**Document passage**
>> START
Hi Hubert,

Thanks for the suggestions, I'll try incorporating them in the next iteration of the paper.

> I think it would help if the point was stated more explicitly ...

Good idea, will clarify this.

>  The paper can at least acknowledge that "polyglot" string literals exist ...

Sure.

> we'll end up with cases where the literal encoding is UTF-8 but the user won't want the UTF-8 std::print behaviour to potentially kick in.

I am a bit skeptical because I haven't seen any reports about cases like this from the extensive usage experience of this feature. We can't fix clearly broken things and be bug-to-bug compatible with legacy APIs at the same time.

> At least two cases come to mind.

I don't think we can do much if users decide to lie about the encoding. We should make the common case work rather than try making everyone happy and support theoretical use cases not backed by actual implementation and usage experience. That said they can always use nonunicode function or continue using their legacy APIs in those cases.

Cheers,
Victor




On Tue, May 11, 2021 at 8:23 PM Hubert Tong <hubert.reinterpretcast@gmail.com> wrote:
On Tue, May 11, 2021 at 8:41 PM Victor Zverovich via SG16 <sg16@lists.isocpp.org> wrote:
Dear Unicoders,

Here is a link to a new revision of P2093: https://isocpp.org/files/papers/D2093R6.html. It's essentially the same as R5 but addresses the latest LEWG feedback and adds a few clarifications. The only change to the wording is replacing <io> with <print>.

Thanks Victor.
>> END
**Stored records**
>> START
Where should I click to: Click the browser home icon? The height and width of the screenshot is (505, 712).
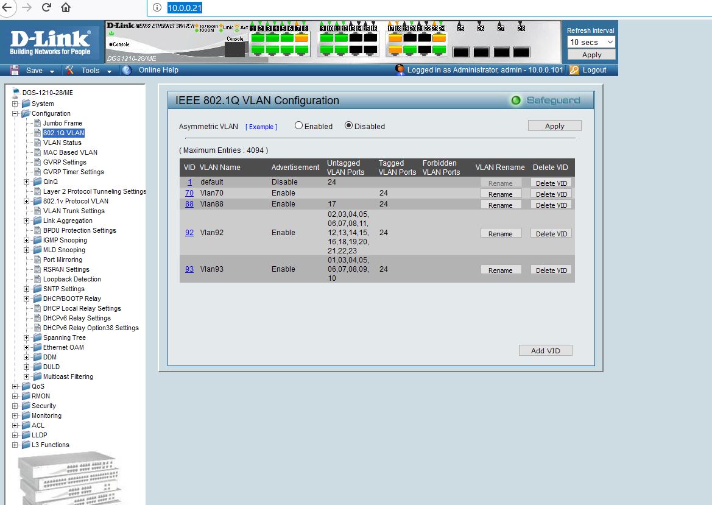(x=66, y=7)
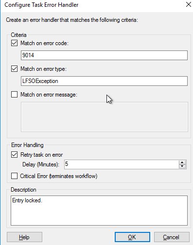Click the Retry task on error label
193x245 pixels.
coord(42,155)
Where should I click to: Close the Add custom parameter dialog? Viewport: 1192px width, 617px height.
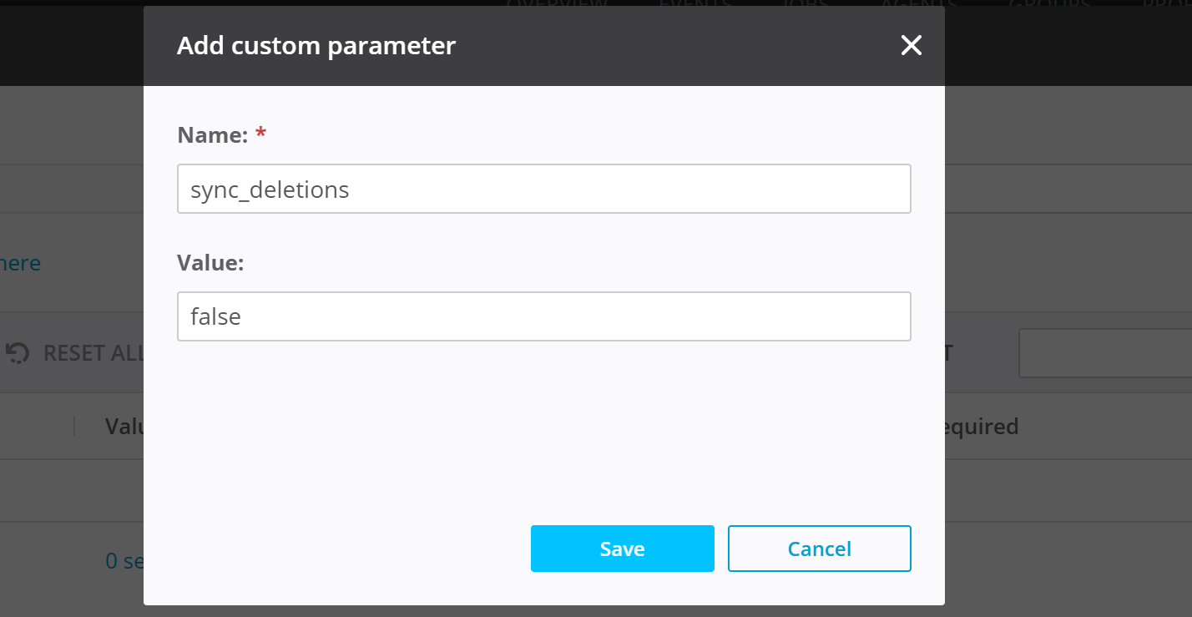click(911, 46)
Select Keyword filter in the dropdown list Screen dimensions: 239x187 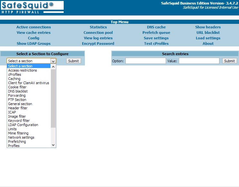pyautogui.click(x=19, y=121)
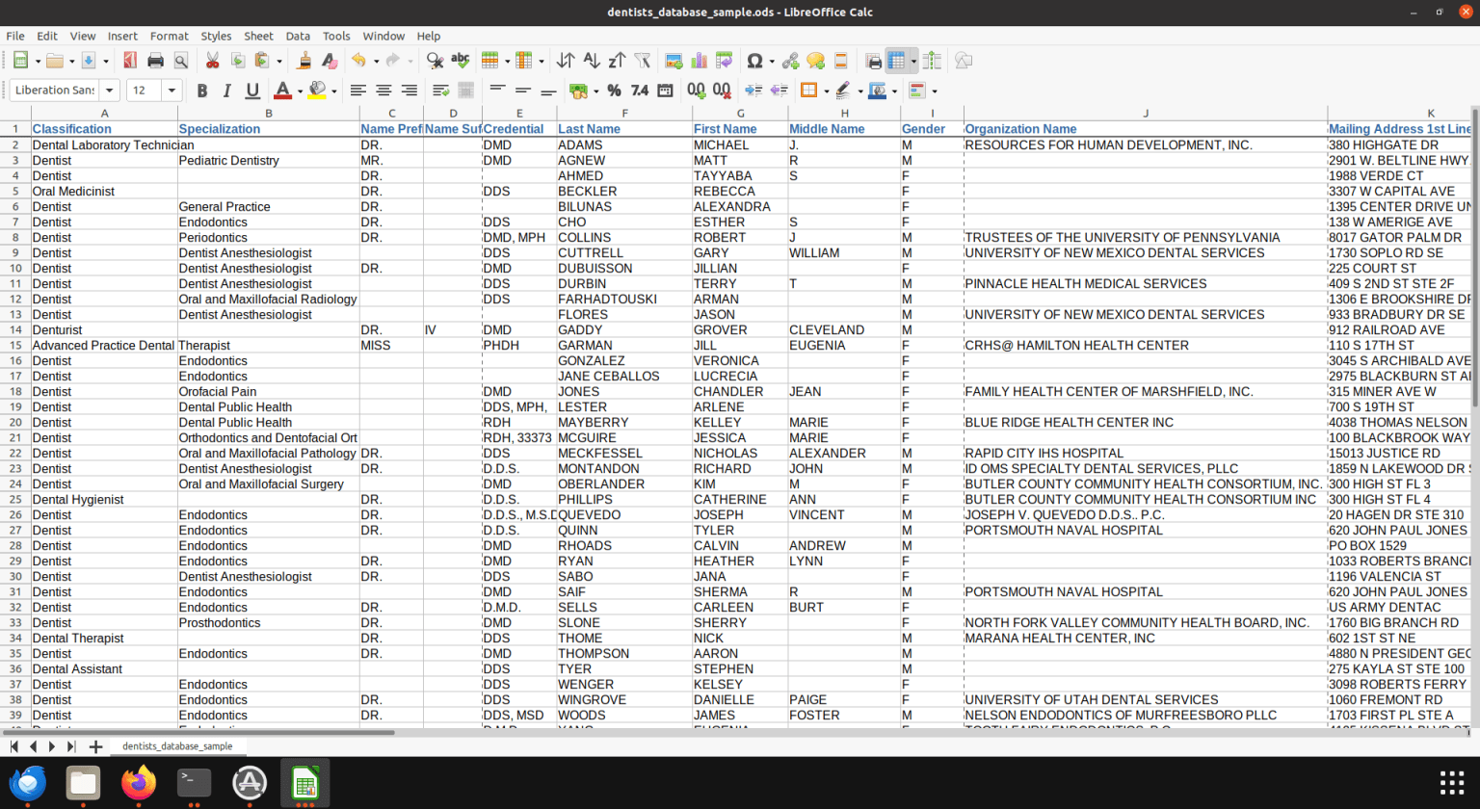Select the dentists_database_sample sheet tab
This screenshot has width=1480, height=809.
click(x=177, y=746)
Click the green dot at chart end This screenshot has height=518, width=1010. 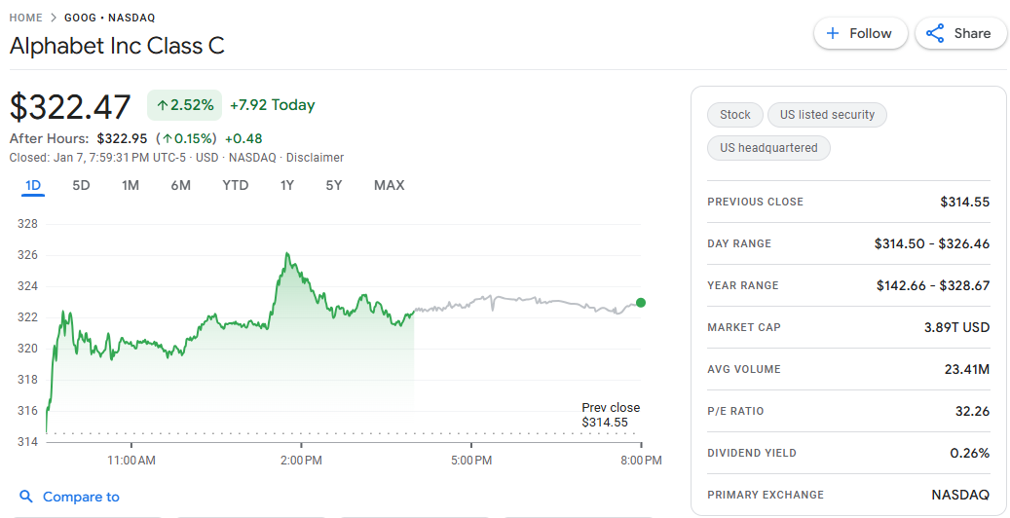pyautogui.click(x=640, y=303)
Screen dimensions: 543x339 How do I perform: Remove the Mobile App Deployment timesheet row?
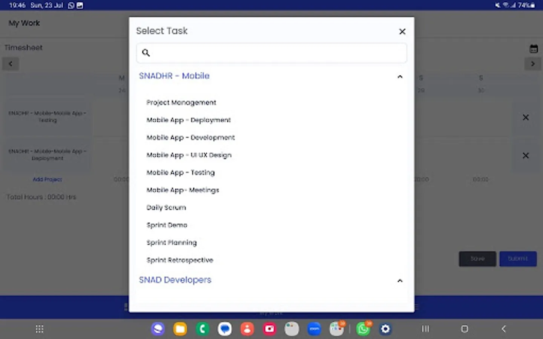click(526, 155)
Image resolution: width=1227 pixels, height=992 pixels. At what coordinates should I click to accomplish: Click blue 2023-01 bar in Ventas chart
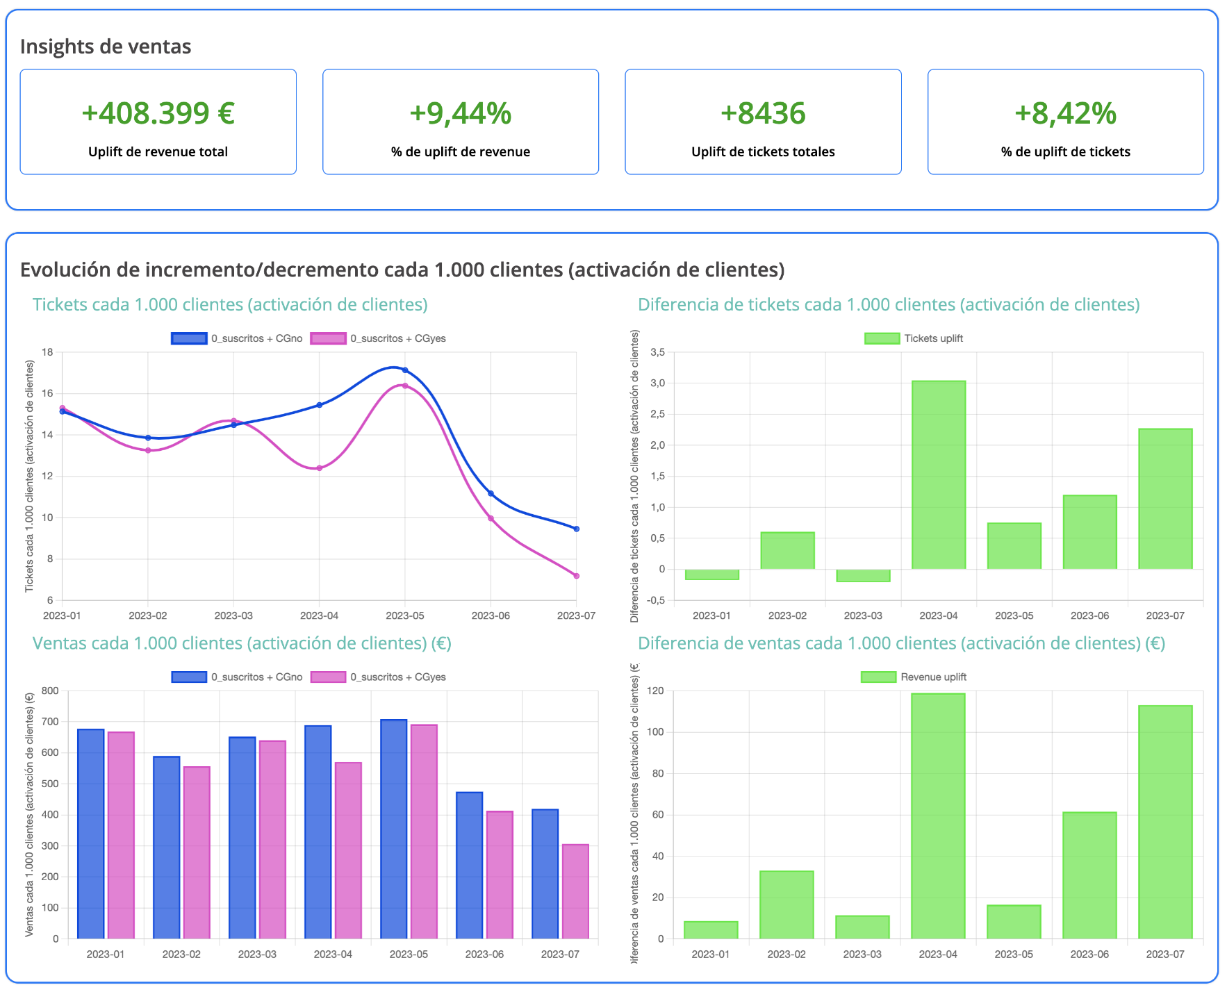(91, 834)
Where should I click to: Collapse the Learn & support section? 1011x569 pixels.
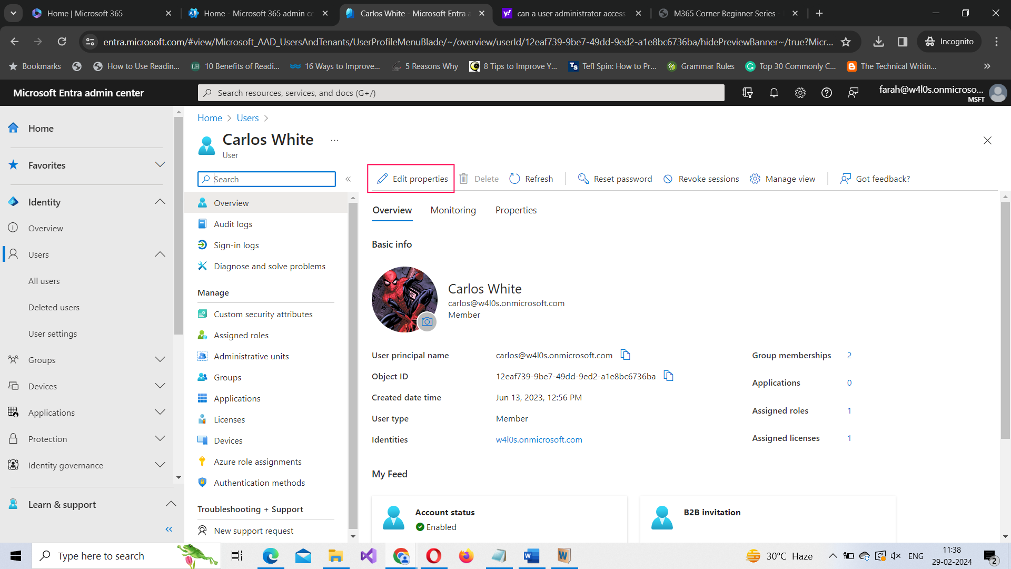[171, 504]
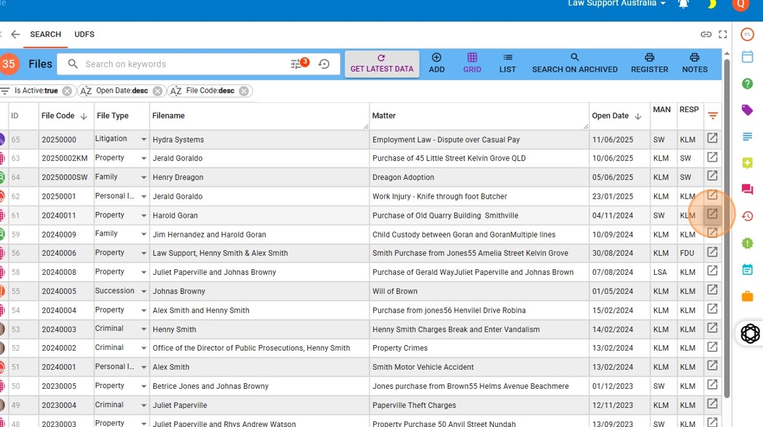Open the filter options icon in search bar
This screenshot has height=427, width=763.
click(x=298, y=64)
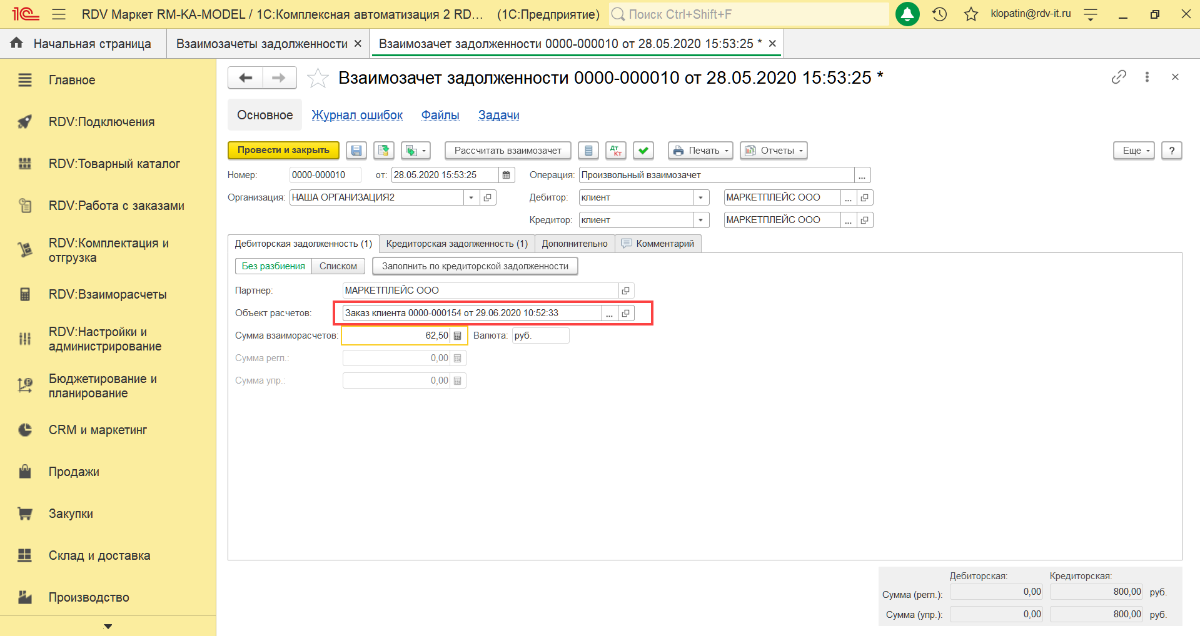
Task: Select the Без разбиения view mode
Action: (x=273, y=266)
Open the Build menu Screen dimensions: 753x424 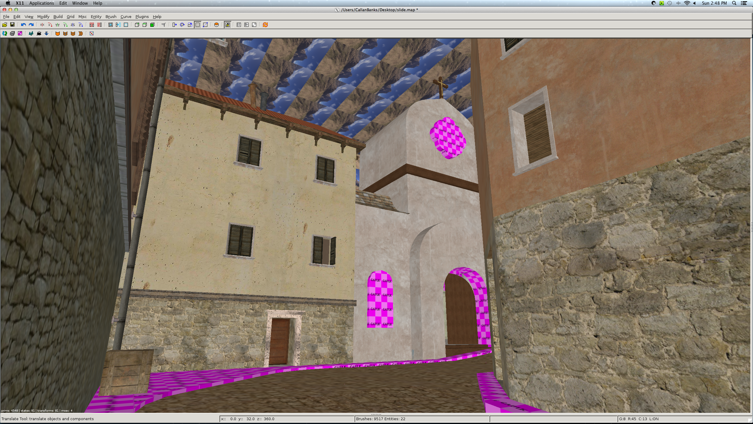(58, 17)
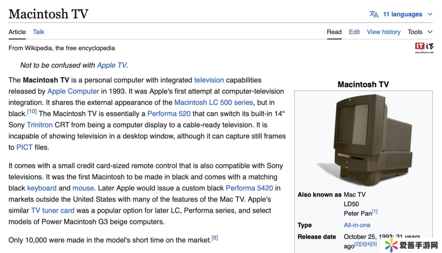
>> END
**Goal of the exercise**
Return the passage of the mailing-list message word for word, starting at "Good idea, will" and ending at "in those cases.". The entries play no part in this exercise.

**Answer to the problem**
Good idea, will clarify this.

>  The paper can at least acknowledge that "polyglot" string literals exist ...

Sure.

> we'll end up with cases where the literal encoding is UTF-8 but the user won't want the UTF-8 std::print behaviour to potentially kick in.

I am a bit skeptical because I haven't seen any reports about cases like this from the extensive usage experience of this feature. We can't fix clearly broken things and be bug-to-bug compatible with legacy APIs at the same time.

> At least two cases come to mind.

I don't think we can do much if users decide to lie about the encoding. We should make the common case work rather than try making everyone happy and support theoretical use cases not backed by actual implementation and usage experience. That said they can always use nonunicode function or continue using their legacy APIs in those cases.